COTABATO CITY (Friday, September 12, 2025) — Anti-narcotics agents clamped down five men together operating a drug den after buying from them P40,800 worth of shabu in an entrapment operation in Barangay Rosary Heights 6 in this city on Wednesday, September 10.
Barangay officials confirmed on Thursday, September 11, that the five suspects, Romeleo Apolinario, Prince Bryle Daniel, Mujiv Sameer Benito Datu Cali, Nur Esmael Sulaiman Gampong and Saod Bidara, are now detained, awaiting prosecution.

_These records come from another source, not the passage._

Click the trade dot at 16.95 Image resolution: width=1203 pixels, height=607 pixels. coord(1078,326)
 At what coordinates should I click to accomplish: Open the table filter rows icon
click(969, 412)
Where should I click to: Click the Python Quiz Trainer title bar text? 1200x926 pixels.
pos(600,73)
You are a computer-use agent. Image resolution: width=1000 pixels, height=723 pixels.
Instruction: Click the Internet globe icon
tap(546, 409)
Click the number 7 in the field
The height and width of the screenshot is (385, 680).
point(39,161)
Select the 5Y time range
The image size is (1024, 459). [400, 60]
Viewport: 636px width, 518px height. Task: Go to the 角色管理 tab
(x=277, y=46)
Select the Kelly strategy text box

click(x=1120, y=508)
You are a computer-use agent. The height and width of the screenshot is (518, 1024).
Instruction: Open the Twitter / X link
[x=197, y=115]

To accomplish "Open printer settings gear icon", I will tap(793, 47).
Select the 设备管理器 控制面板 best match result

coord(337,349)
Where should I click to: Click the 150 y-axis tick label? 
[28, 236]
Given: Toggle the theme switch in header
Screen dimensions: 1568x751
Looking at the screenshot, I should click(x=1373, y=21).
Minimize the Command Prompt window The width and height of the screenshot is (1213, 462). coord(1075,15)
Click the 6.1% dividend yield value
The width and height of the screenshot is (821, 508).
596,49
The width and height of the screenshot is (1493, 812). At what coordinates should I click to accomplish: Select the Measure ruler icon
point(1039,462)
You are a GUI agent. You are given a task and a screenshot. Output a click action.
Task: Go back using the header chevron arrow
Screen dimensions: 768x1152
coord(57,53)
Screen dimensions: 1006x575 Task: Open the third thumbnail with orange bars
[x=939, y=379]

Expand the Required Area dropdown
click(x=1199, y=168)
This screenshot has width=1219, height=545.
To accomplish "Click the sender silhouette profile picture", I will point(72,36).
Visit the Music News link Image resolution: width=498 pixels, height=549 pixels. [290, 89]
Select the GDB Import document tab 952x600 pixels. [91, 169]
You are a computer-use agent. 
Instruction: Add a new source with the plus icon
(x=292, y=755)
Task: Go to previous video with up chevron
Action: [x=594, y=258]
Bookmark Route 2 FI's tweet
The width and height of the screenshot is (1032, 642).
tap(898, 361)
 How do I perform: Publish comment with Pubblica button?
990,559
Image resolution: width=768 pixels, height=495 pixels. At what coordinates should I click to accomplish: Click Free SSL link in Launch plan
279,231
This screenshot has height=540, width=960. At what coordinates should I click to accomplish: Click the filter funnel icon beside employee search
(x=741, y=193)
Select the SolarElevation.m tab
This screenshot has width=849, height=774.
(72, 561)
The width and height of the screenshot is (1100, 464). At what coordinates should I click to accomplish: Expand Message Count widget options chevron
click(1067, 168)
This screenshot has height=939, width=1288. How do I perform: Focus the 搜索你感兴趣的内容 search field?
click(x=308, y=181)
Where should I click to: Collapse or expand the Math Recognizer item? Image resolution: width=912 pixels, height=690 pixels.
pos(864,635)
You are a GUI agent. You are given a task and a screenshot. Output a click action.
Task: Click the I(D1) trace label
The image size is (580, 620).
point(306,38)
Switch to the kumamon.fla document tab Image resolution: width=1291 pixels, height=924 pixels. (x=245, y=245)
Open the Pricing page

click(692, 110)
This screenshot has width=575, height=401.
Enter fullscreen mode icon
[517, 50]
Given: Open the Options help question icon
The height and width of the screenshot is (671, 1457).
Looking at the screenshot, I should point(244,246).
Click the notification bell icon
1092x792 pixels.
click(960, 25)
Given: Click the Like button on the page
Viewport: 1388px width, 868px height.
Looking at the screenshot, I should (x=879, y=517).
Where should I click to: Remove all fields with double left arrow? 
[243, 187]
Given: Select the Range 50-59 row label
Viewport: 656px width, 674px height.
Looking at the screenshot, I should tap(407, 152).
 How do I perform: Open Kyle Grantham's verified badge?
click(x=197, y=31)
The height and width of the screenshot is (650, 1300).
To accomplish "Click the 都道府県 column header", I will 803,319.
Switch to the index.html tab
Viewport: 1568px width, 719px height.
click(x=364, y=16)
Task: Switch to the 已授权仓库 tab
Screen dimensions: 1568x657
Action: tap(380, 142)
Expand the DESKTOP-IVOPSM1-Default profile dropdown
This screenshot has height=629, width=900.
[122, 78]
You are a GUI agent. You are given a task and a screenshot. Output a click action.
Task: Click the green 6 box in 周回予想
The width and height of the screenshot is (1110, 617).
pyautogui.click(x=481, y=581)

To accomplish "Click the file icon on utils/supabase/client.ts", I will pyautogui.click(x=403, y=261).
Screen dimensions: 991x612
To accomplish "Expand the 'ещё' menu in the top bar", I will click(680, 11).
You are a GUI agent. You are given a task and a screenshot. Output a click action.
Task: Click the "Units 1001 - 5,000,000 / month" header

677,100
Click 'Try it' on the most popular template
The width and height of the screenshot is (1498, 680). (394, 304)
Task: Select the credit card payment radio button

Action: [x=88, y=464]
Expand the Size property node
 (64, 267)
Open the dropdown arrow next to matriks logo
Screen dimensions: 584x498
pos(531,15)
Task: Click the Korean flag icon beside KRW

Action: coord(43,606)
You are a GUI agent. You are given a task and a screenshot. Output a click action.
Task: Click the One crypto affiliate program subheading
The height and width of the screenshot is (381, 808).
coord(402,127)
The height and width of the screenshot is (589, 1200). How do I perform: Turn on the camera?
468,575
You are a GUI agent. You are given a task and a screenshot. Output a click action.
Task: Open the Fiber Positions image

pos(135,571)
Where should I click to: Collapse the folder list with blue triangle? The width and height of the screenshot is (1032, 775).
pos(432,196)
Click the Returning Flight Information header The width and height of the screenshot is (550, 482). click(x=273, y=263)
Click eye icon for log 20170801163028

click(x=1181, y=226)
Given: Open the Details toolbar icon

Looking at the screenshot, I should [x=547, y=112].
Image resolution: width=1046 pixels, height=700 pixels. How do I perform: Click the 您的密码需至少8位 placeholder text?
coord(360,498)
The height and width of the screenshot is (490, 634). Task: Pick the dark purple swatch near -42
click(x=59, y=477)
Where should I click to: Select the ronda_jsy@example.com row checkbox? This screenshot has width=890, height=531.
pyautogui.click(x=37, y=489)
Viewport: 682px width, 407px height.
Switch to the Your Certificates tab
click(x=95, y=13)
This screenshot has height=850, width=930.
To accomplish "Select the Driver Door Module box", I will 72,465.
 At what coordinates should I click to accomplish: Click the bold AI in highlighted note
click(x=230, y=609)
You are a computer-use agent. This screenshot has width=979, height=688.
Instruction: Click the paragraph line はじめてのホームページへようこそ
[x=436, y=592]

Gil Cesario Castro, director of the Philippine Drug Enforcement Agency-Bangsamoro Autonomous Region, had told reporters that the suspects were immediately frisked and detained by their agents and policemen after selling to them P40,800 worth of shabu during an entrapment operation right in their drug den along Rosales Street in Barangay Rosary Heights 6, Cotabato City.
Castro said the operation that resulted in the arrest of the six suspects and closure of their drug den, now guarded by barangay officials and community watchmen, was laid with the help of Cotabato City’s police director, Col. Jibin Bongcayao, and Mayor Bruce Matabalao.
Castro said the entrapment operation was together planned by PDEA-BARMM agents and officials of different units under Bongcayao and members of the Cotabato City Peace and Order Council, chaired Matabalao, after informants had reported that all of five now detained suspects facilitated pot sessions in their drug den.
Residents of Barangay Rosary Heights 6 had urged Castro and Bongcayao to validate circulating talks stating that Apolinario, Daniel, Cali, Gampong and Bidara shared fractions of their earnings from their illegal activities to few remaining leaders of two ally terror groups, the Dawlah Islamiya and the Bangsamoro Islamic Freedom Fighters.
Both groups are known for providing sanctuary to drug traffickers and wanted persons in exchange for money.
Left side of photo shows all five men busted in an entrapment operation by policemen, now detained, charged with violation of the Comprehensive Dangerous Drugs Act of 2002.